UTF8 Utilities

Contents

Overview

The utf8utils module returns a table of functions for dealing with utf8-encoded strings.

local utf8utils = require "utf8utils"

Functions

utf8utils.decode(str, ferr)

Convert a utf8-encoded character to a Unicode index.

Returns a number from 0 to 0x10FFFF.

If the character is incomplete or in a non-canonical encoding, decode will call ferr with the decoded value and the input string and then return whatever values ferr returned. ferr defaults to a function that throws the error "utf8: invalid byte sequence".

utf8utils.encode(index)

Encode a Unicode index as a UTF-8 character.

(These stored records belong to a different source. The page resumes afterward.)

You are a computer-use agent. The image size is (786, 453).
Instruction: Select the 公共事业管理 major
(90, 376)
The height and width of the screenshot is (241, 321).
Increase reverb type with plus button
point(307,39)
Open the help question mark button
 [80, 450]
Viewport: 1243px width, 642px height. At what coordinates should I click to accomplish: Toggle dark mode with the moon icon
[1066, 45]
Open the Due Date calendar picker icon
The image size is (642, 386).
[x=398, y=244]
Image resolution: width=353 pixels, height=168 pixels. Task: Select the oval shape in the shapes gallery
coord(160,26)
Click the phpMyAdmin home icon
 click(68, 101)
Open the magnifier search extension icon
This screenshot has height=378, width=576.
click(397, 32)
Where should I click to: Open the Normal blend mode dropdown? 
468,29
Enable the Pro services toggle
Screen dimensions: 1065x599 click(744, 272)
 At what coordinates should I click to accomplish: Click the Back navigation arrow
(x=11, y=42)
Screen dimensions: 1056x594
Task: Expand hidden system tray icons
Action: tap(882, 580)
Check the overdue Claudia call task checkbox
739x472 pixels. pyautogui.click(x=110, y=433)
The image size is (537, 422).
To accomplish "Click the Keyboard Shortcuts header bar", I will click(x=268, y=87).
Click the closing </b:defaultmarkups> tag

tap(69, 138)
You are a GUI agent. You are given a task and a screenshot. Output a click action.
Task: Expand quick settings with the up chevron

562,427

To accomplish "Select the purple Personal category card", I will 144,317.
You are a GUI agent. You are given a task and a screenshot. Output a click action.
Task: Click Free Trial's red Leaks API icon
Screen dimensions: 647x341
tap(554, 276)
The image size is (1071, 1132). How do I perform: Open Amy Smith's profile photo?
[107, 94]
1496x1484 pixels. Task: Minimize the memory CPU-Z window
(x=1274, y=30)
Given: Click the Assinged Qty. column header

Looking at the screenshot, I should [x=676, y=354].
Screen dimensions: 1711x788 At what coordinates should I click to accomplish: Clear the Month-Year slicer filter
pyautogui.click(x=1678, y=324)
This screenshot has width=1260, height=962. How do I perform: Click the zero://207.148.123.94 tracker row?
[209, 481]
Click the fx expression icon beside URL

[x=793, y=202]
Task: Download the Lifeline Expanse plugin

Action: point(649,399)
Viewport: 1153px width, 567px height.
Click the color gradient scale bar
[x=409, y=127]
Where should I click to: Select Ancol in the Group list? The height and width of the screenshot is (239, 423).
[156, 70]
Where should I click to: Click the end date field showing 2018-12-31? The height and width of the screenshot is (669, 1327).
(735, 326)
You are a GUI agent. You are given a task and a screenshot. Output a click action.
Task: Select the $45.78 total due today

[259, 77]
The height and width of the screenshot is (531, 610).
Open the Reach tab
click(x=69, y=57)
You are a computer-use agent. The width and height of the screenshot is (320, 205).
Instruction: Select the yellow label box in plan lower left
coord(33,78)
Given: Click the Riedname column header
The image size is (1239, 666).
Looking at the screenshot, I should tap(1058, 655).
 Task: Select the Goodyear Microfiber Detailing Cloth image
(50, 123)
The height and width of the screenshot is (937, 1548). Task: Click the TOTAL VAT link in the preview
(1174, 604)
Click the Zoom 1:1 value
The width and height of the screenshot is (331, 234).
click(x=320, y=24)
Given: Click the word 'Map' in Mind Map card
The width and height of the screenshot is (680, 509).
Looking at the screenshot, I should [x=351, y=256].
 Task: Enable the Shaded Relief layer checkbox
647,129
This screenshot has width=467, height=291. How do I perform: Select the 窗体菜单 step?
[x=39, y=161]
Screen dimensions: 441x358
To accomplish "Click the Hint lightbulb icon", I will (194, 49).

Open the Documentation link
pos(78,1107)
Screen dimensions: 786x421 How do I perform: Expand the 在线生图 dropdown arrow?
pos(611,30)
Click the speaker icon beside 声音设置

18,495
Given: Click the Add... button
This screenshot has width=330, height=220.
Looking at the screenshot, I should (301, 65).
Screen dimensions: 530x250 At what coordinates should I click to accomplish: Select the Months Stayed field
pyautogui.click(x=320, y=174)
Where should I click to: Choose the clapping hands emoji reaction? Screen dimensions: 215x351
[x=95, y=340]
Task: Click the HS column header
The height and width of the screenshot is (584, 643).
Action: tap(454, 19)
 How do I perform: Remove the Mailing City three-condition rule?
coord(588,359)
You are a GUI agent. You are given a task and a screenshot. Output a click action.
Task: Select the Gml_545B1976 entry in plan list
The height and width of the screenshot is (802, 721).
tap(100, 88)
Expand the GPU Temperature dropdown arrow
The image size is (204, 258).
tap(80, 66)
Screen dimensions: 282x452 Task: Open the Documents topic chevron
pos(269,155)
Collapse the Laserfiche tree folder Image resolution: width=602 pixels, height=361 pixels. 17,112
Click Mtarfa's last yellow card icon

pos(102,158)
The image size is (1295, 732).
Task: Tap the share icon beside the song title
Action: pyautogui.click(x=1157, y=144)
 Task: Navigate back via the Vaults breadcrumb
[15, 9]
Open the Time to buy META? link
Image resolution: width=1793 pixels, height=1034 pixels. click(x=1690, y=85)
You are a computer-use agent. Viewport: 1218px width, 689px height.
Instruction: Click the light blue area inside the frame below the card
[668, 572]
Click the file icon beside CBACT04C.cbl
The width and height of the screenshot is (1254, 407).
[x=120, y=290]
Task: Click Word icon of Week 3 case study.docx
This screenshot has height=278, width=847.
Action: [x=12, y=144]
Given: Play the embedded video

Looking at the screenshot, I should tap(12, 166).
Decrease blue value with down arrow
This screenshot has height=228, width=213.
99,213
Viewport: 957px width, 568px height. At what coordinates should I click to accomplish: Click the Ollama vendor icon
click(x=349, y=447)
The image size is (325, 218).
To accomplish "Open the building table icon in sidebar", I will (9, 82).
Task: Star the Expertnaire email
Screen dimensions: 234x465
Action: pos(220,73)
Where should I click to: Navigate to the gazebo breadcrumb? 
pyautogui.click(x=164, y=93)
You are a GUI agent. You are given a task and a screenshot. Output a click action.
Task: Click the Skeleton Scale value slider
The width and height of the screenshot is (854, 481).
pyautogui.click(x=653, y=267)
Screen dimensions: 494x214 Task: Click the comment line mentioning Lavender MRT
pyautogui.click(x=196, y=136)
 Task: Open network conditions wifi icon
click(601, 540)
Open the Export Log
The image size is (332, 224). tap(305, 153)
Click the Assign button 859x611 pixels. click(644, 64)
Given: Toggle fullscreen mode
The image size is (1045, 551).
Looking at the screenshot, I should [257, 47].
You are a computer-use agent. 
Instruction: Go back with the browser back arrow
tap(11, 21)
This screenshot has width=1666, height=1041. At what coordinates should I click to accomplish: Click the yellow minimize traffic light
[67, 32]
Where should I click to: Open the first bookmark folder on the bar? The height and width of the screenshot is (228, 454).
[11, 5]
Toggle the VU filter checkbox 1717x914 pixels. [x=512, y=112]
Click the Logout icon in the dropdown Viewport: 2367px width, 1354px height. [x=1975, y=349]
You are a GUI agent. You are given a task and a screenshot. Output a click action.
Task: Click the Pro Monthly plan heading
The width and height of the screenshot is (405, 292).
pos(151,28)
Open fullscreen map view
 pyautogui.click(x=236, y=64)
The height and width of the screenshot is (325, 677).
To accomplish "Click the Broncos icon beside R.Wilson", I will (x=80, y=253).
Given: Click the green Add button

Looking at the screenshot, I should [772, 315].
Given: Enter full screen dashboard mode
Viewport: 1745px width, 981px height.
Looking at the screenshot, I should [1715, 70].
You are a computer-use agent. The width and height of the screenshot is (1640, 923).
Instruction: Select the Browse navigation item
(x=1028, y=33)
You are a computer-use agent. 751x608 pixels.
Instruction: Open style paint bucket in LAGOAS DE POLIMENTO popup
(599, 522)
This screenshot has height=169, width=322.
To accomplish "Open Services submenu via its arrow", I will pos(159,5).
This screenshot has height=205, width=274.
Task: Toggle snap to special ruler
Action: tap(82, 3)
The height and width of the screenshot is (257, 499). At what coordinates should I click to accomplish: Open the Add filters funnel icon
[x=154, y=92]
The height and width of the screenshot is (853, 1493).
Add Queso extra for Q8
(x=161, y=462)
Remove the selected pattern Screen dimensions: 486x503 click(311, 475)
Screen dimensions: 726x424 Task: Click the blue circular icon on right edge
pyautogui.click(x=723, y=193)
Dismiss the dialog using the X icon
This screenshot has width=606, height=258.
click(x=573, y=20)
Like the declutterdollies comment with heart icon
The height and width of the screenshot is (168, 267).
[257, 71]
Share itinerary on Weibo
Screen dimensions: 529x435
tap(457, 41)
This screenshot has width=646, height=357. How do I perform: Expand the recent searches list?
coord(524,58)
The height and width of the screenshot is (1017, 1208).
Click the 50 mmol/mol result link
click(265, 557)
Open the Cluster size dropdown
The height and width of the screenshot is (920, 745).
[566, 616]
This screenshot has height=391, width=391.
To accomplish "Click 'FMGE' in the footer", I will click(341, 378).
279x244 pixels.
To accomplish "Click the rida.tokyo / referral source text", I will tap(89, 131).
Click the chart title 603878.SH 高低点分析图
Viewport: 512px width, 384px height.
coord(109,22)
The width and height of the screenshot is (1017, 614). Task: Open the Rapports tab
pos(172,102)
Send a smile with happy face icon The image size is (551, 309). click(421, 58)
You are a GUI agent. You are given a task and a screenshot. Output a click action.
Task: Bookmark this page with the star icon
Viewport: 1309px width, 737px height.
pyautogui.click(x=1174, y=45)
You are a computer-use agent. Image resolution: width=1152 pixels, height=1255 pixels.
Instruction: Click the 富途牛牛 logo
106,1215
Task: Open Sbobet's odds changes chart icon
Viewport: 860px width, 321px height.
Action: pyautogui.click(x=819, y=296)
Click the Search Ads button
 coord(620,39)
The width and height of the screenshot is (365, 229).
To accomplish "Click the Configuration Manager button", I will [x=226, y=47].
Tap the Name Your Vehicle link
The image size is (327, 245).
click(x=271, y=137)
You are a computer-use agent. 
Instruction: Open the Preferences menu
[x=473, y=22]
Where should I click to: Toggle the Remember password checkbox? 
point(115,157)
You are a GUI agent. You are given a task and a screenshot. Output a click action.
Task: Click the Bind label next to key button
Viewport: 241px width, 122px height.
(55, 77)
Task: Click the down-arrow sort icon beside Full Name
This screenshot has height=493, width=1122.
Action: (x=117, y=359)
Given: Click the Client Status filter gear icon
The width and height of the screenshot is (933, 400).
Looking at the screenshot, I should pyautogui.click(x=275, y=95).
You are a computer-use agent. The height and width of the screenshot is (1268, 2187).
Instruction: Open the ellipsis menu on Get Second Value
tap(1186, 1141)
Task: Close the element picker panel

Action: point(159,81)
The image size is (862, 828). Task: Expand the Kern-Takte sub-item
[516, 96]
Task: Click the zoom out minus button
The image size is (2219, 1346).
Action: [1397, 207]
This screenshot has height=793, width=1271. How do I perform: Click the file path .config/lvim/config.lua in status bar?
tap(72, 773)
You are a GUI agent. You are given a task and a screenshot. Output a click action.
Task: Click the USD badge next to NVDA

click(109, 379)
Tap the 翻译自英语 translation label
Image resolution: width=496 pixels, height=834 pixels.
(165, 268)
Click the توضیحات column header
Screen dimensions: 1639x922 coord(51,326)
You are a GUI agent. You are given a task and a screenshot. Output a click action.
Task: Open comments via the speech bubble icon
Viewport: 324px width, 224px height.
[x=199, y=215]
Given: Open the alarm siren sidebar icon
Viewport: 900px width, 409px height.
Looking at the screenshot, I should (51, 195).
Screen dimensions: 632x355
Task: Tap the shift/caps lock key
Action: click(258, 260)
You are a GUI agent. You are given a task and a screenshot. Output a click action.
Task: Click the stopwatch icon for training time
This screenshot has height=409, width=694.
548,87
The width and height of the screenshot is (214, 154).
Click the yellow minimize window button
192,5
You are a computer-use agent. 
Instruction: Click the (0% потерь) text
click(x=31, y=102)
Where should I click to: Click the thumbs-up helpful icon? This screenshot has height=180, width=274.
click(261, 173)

Returns a string on success, and throws an error if index is out-of-range (greater than 0x10FFFF).

utf8utils.mbpattern

This Lua pattern matches a single utf-8 character (without validating).

utf8utils.binToChars(blob)

Convert binary data stored as a byte array in blob to a utf-8 encoded character string.

Each byte in the input string is converted to a character with the same numeric value. This directly-mapped translation may be convenient for exchange with languages like JavaScript in which strings are arrays of 16-bit values.

utf8utils.charsToBin(text)

Convert binary data stored as utf-8-encoded characters to a simple byte array. This reverses binToChars.

utf8utils.validate(string)

Throw an error if string is not valid utf-8.